Embodiments have been described herein with the aid of functional building blocks illustrating the implementation of specified functions and relationships thereof. The boundaries of these functional building blocks have been arbitrarily defined herein for the convenience of the description. Alternate boundaries can be defined as long as the specified functions and relationships (or equivalents thereof) are appropriately performed. Also, alternative embodiments can perform functional blocks, steps, operations, methods, etc. using orderings different than those described herein.
References herein to “one embodiment,” “an embodiment,” “an example embodiment,” or similar phrases, indicate that the embodiment described can include a particular feature, structure, or characteristic, but every embodiment can not necessarily include the particular feature, structure, or characteristic.
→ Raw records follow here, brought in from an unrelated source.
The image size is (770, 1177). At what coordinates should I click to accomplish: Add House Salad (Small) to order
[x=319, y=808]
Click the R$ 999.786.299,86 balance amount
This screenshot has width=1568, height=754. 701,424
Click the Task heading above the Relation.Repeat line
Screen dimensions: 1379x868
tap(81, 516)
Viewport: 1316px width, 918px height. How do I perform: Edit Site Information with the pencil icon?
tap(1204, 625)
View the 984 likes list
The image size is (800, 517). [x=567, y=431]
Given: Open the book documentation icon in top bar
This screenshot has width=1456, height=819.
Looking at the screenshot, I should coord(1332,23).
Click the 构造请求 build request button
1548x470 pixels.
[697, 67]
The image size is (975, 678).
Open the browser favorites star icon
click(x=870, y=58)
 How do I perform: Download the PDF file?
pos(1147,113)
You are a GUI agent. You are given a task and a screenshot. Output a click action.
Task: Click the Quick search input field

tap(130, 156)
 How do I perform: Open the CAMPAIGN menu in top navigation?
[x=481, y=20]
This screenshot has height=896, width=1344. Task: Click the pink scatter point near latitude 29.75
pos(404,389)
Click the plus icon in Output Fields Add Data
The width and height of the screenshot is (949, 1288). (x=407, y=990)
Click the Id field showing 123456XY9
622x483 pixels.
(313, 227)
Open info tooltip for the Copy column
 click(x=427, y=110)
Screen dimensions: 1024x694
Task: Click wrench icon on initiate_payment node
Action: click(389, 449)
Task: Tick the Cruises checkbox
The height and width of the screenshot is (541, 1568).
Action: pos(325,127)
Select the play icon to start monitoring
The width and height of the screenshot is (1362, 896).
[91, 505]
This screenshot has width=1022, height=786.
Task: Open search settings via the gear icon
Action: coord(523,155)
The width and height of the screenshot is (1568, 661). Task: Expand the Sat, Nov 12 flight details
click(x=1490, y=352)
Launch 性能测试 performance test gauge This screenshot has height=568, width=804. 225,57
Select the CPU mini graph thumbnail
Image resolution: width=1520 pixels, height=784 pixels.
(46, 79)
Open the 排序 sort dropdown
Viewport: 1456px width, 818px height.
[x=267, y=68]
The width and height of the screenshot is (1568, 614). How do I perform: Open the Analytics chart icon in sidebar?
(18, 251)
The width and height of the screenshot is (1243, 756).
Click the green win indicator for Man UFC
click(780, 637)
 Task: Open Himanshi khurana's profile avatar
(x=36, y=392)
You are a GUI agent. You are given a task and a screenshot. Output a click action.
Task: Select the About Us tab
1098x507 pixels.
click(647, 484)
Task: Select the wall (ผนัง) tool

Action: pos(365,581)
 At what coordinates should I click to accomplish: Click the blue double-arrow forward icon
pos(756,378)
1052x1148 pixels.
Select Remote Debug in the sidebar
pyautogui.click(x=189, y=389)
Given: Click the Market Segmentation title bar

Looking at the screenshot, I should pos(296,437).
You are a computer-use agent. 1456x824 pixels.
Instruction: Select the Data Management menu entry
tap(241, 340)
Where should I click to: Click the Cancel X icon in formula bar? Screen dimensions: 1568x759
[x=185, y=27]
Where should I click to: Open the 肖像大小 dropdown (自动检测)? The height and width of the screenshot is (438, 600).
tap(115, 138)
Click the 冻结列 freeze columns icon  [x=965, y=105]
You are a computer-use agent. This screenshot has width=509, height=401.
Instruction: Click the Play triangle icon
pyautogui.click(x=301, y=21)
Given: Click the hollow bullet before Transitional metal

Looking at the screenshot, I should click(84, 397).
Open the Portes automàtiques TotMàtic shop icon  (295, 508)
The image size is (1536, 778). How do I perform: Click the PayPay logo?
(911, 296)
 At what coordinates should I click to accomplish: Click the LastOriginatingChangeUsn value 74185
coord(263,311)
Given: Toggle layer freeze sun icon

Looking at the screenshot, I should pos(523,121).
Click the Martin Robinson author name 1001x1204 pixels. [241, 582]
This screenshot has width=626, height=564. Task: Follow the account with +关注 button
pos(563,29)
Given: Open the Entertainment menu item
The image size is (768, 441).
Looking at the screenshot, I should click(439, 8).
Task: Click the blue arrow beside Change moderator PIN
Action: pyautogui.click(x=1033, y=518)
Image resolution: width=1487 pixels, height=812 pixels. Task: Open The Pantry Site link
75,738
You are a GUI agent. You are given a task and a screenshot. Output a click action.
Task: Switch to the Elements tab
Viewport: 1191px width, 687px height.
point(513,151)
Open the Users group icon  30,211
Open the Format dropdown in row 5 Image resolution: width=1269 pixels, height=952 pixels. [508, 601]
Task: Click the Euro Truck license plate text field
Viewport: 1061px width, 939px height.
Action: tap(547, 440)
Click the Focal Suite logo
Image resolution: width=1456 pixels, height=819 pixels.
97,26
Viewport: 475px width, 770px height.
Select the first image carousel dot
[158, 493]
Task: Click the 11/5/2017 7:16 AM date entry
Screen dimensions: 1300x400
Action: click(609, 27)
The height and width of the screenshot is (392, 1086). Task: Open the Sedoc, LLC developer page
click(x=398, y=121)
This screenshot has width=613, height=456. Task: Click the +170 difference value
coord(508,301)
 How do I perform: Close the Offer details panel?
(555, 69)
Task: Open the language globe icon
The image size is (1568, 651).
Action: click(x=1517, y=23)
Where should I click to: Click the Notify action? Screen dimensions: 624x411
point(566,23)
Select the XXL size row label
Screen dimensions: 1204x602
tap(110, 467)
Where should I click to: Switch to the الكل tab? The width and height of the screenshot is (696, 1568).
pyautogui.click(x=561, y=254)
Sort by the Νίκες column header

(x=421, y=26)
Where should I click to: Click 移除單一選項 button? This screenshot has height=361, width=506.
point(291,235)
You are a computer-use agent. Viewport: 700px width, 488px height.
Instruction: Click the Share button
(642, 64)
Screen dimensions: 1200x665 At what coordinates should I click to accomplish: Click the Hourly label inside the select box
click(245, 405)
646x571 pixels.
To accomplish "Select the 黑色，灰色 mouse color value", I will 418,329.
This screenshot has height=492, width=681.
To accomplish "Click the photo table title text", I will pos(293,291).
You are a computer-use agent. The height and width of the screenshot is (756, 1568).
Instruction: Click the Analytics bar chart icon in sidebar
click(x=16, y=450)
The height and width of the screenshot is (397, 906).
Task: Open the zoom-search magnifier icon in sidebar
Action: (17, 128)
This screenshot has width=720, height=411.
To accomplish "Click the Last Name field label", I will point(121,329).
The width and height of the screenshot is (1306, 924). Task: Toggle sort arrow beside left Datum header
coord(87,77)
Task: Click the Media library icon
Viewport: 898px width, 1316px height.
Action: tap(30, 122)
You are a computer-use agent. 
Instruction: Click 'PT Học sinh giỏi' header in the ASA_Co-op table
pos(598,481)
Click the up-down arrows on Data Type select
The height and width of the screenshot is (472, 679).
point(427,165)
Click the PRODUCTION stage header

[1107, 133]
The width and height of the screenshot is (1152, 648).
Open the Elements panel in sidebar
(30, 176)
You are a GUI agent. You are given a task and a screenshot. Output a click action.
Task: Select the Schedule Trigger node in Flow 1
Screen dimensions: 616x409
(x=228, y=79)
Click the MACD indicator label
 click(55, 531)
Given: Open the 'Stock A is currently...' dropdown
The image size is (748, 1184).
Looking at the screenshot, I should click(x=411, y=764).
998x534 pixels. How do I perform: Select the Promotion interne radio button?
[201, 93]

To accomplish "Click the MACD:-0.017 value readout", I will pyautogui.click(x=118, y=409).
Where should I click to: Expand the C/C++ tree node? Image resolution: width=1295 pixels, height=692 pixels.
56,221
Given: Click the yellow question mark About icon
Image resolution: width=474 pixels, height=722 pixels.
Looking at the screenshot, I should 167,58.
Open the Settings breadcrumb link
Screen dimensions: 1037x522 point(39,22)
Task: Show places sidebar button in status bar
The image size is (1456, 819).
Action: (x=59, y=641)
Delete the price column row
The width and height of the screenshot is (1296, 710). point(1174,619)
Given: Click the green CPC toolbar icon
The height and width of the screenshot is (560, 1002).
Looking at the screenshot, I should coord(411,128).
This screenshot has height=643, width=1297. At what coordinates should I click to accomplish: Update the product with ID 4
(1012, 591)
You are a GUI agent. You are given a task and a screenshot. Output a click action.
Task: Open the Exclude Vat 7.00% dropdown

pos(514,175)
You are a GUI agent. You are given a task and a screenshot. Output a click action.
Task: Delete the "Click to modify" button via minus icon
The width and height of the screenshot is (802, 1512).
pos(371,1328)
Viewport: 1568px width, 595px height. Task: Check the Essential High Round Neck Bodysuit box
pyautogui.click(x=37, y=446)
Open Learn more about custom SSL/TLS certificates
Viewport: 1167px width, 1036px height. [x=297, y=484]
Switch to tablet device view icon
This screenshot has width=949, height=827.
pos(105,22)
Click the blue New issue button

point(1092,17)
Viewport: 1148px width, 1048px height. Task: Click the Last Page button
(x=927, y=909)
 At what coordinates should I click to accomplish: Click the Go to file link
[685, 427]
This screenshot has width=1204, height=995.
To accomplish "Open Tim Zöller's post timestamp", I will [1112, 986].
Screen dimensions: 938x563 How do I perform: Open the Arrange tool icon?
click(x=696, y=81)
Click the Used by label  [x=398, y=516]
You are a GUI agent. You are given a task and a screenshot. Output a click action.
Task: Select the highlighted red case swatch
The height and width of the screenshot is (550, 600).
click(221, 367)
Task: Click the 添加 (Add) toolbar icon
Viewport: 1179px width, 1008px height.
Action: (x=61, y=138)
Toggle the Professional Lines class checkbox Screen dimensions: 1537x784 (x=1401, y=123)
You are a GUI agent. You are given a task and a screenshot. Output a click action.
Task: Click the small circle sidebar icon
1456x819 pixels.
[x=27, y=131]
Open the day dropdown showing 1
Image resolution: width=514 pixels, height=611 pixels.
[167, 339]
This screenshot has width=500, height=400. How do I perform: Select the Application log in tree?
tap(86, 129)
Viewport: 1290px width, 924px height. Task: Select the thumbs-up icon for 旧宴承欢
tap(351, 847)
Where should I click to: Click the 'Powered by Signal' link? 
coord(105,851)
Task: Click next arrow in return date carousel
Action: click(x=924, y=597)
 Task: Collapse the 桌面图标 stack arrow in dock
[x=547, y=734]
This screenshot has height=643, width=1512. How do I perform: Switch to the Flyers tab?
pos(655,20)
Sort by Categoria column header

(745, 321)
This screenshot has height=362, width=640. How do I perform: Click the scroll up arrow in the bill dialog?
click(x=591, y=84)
Moreover, such phrases are not necessarily referring to the same embodiment. Further, when a particular feature, structure, or characteristic is described in connection with an embodiment, it would be within the knowledge of persons skilled in the relevant art(s) to incorporate such feature, structure, or characteristic into other embodiments whether or not explicitly mentioned or described herein. Additionally, some embodiments can be described using the expression “coupled” and “connected” along with their derivatives. These terms are not necessarily intended as synonyms for each other. For example, some embodiments can be described using the terms “connected” and/or “coupled” to indicate that two or more elements are in direct physical or electrical contact with each other. The term “coupled,” however, can also mean that two or more elements are not in direct contact with each other, but yet still co-operate or interact with each other.
The breadth and scope of this disclosure should not be limited by any of the above-described exemplary embodiments, but should be defined only in accordance with the following claims and their equivalents.